Denise says:

  • Preparation Time: 30 minutes        Cooking Time: 25 minutes   Serves: 4 people
  • It is customary to serve stuffed cabbage on Sukkot to symbolise a bountiful harvest, and on Simchat Torah to serve two stuffed cabbage rolls as this resembles Torah scrolls. I have taken inspiration from a traditional recipe, but added my personal twist by using Asian flavours.

Ingredients:

  • 1 Chinese cabbage – leaves separated
  • 2 tablespoons olive oil
  • 450g minced beef
  • 100g carrots – grated
  • 4 spring onions – finely chopped
  • 4 cm ginger – finely grated
  • 3 cloves garlic – finely chopped
  • 75g brown cap mushrooms – finely chopped
  • 1 tablespoon soy sauce
  • 1 tablespoon sweet chilli sauce
  • 1 egg
  • Topping:
  • 2 tablespoons thick soy sauce
  • 2 spring onions – chopped at an angle
  • 1 tablespoons white sesame seeds
  • 1 tablespoons black sesame seeds

Method

  1. Boil the cabbage for about 2 minutes.

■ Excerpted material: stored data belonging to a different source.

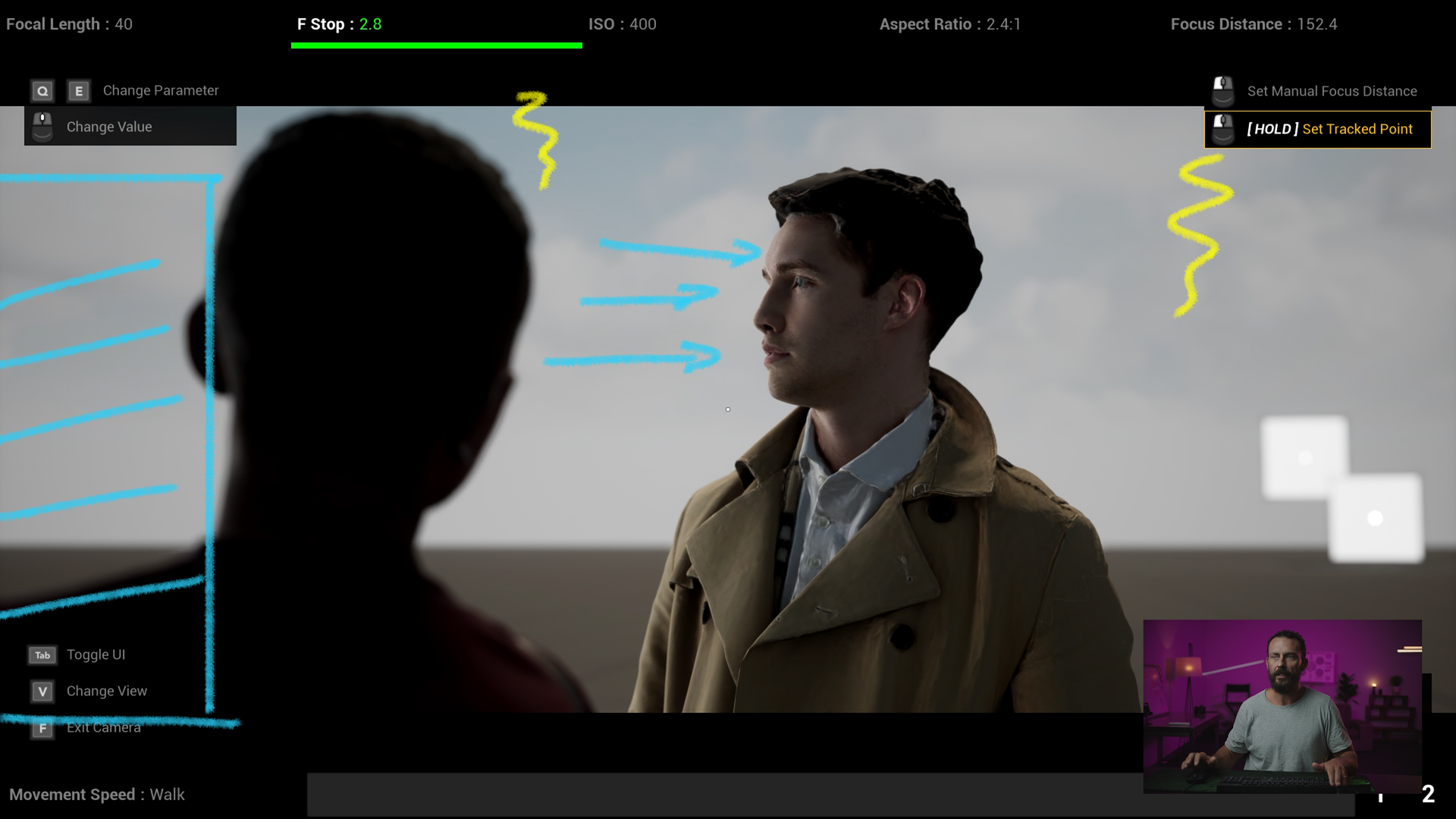Screen dimensions: 1456x819
Task: Click the Q key icon
Action: pos(42,91)
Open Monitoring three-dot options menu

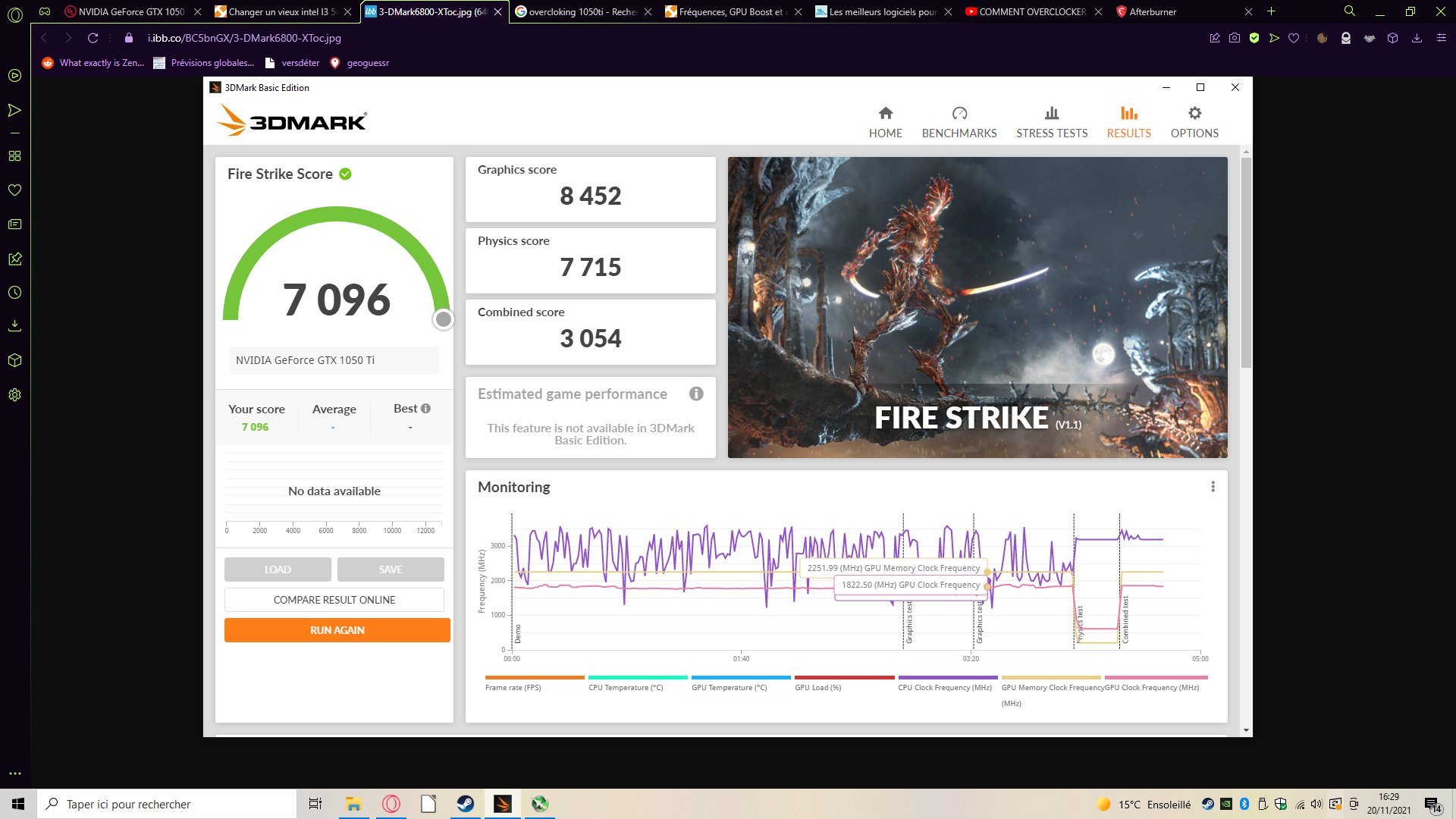(x=1213, y=487)
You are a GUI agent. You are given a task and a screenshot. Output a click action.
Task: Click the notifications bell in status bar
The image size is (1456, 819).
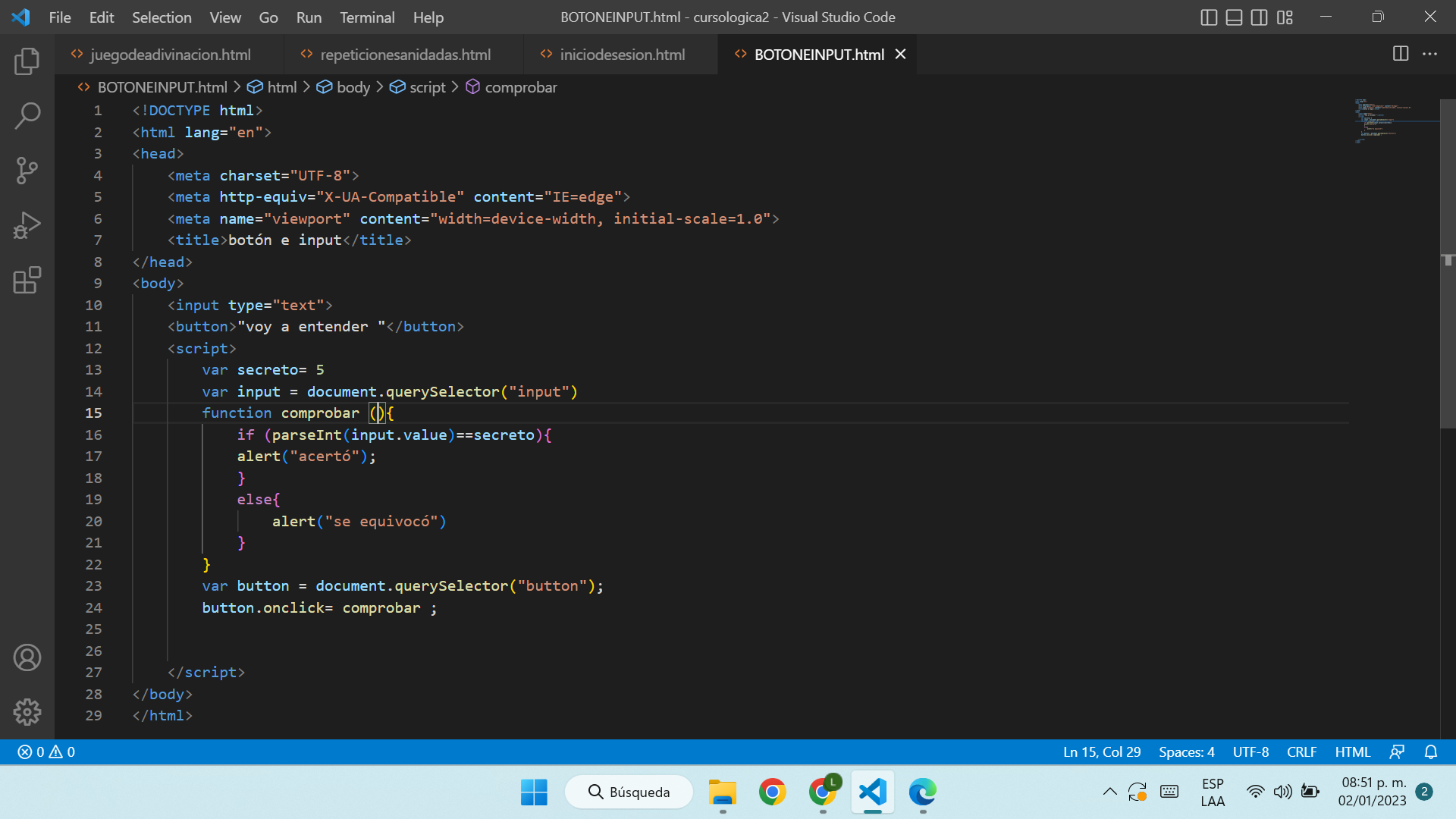1431,752
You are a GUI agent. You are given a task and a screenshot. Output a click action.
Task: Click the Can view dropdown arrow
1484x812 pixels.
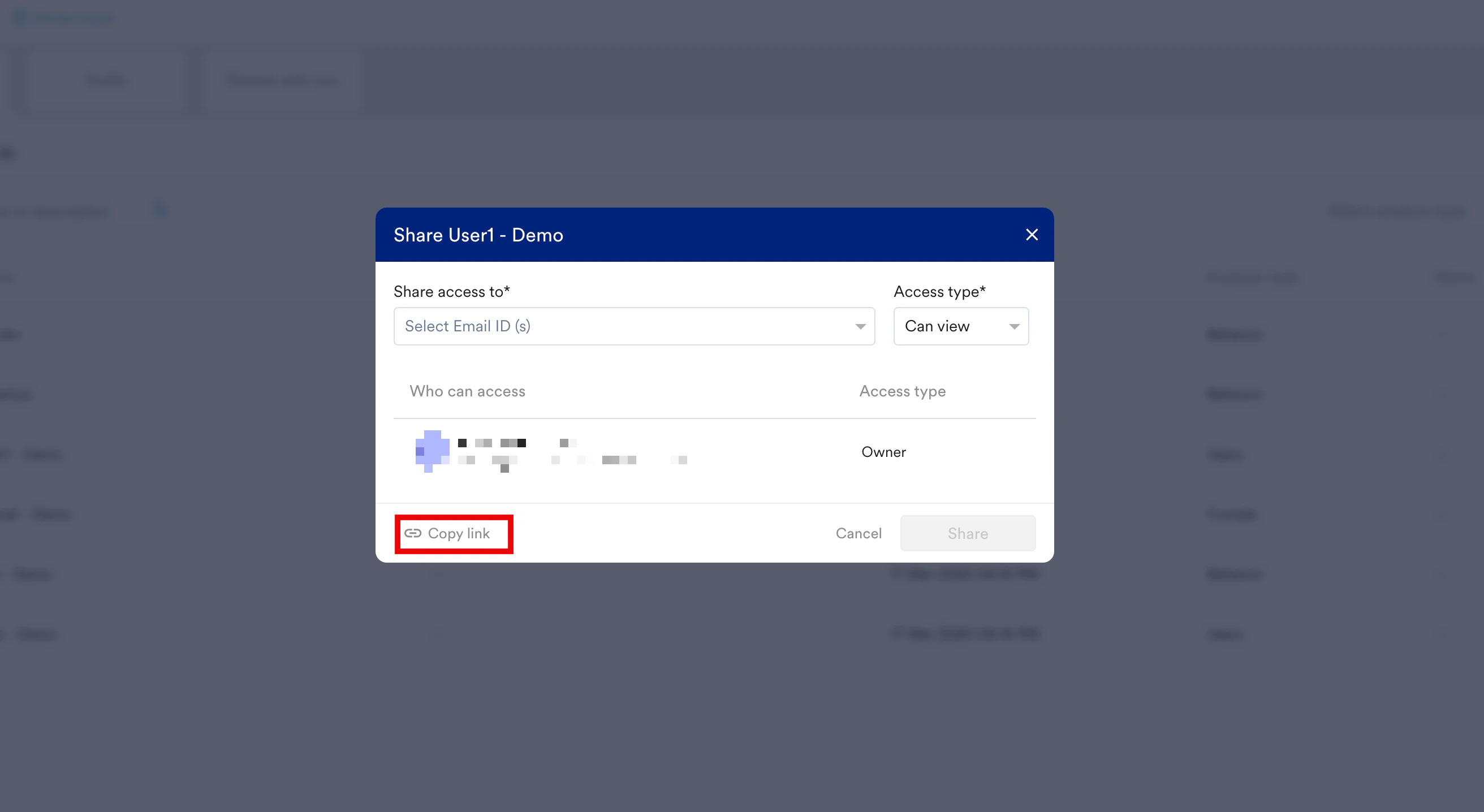point(1014,326)
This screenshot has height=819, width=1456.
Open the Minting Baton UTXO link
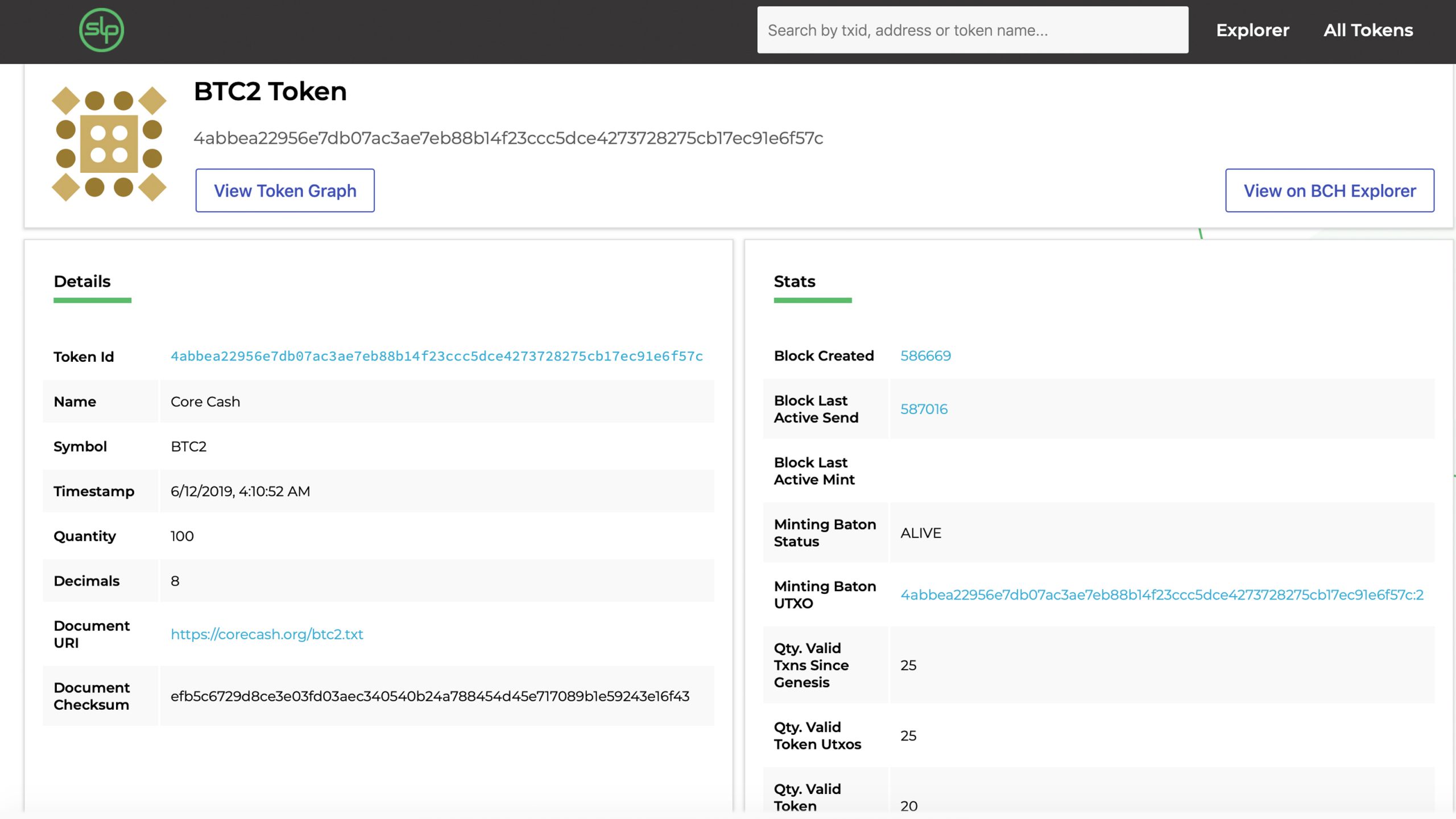pos(1161,595)
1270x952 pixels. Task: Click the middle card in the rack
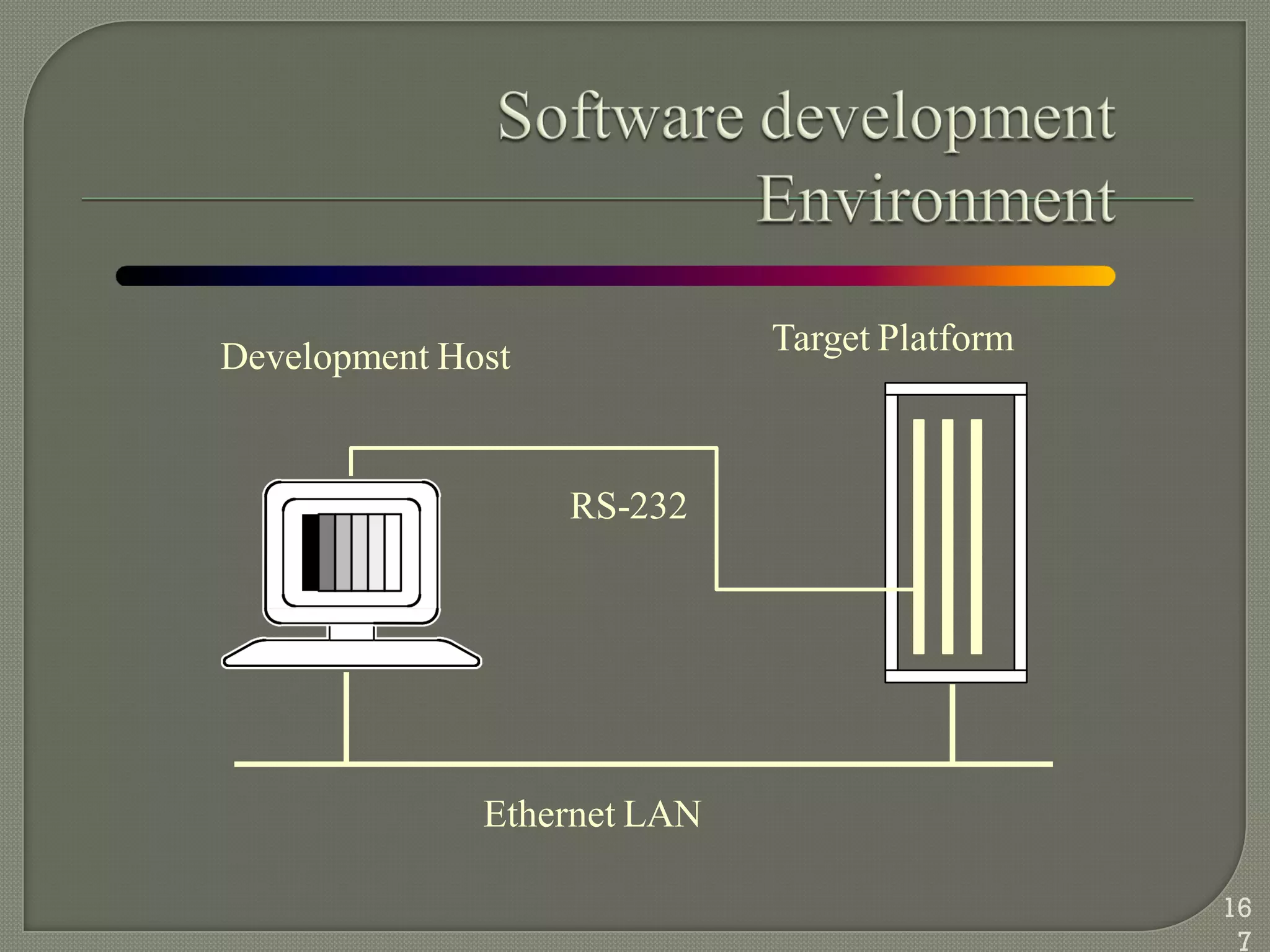[x=947, y=536]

Remove and refresh under cold water.
  2. Heat 1 tablespoon of oil in a large frying pan. Add the beef and cook for about 10 minutes.
  3. Add the carrots, spring onions, ginger, garlic, mushrooms and cook until all the liquid has been absorbed.
  4. Stir in the soy sauce, sweet chilli sauce and egg. Mix well.
  5. Place a trimmed cabbage leaf on a chopping board so that the inside faces you. Place a heaped tablespoon of the filling at the bottom of each leaf, fold the sides to the middle and then roll the leaf gently (not too tightly) until the filling is safely enclosed inside.
  6. Continue with the remaining leaves in the same manner.
  7. Add the remaining tablespoon of olive oil to the frying pan. Add all stuffed cabbage rolls.  Fry the outside briefly on both sides.
  8. Remove and finish with a drizzle of soy sauce, spring onions and sesame seeds.
  9. Serve immediately. Or if you choose to make this in advance, reheat in the oven for 10 minutes at 180°C.